DOCUMENT EXTRACT:
Maine reported strong voter turnout for statewide referendum questions and local races Tuesday, boosted by a record number of absentee ballots for a referendum-only election.

Official results from the Maine Secretary of State’s Office weren’t available Wednesday, but Secretary of State Shenna Bellows said she was impressed by the preliminary numbers.

“We saw excellent turnout,” Bellows said. “It was exciting to see over 400,000 Mainers participate in this off-year referendum election. It was also exciting to see more than 100,000 Mainers cast an absentee ballot. We saw real voter engagement in a referendum-only election, although it isn’t the highest we’ve ever seen. Mainers should be proud of our tradition of high levels of participation in elections in general.”

Maine has an estimated voting age population of 1,095,370. On Question 1, which asked voters whether they support construction of a controversial transmission line project in western Maine, unofficial results Wednesday showed that 406,406 people had cast ballots with 558 of 571 precincts reporting, or 37 percent of eligible voters.

Turnout for referendum elections over the last 20 years has ranged from a low of 17 percent of eligible voters in 2019 to 55 percent in 2009, when same-sex marriage was on the ballot, according to data from the Secretary of State’s Office.

EXCERPTED DATA:

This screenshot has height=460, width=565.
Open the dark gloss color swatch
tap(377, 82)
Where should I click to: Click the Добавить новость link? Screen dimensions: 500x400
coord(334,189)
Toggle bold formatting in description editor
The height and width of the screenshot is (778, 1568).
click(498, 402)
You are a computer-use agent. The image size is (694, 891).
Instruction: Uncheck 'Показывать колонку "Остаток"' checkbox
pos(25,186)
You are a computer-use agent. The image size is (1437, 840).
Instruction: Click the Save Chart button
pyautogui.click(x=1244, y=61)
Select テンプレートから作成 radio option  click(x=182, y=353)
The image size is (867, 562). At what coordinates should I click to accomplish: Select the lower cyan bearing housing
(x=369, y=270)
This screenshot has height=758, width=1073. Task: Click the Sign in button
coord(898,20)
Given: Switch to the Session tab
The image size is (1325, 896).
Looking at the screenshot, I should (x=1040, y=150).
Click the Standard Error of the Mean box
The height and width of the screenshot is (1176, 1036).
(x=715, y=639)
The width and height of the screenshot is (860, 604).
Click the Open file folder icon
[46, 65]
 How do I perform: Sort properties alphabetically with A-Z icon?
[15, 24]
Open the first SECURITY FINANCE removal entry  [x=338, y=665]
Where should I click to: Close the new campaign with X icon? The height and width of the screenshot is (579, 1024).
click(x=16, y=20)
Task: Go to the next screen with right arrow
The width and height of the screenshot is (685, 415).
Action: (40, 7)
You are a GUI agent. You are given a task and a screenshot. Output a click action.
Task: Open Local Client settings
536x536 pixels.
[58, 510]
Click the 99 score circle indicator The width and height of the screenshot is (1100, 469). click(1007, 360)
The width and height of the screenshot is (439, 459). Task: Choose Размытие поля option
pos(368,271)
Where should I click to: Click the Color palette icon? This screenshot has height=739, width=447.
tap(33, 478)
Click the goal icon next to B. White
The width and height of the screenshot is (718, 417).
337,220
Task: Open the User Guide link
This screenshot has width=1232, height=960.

PROBLEM REQUIREMENTS: From the article on Maine's referendum election turnout above, extract the passage from "Maine reported strong" up to and including "the preliminary numbers.".

TASK SOLUTION:
Maine reported strong voter turnout for statewide referendum questions and local races Tuesday, boosted by a record number of absentee ballots for a referendum-only election.

Official results from the Maine Secretary of State’s Office weren’t available Wednesday, but Secretary of State Shenna Bellows said she was impressed by the preliminary numbers.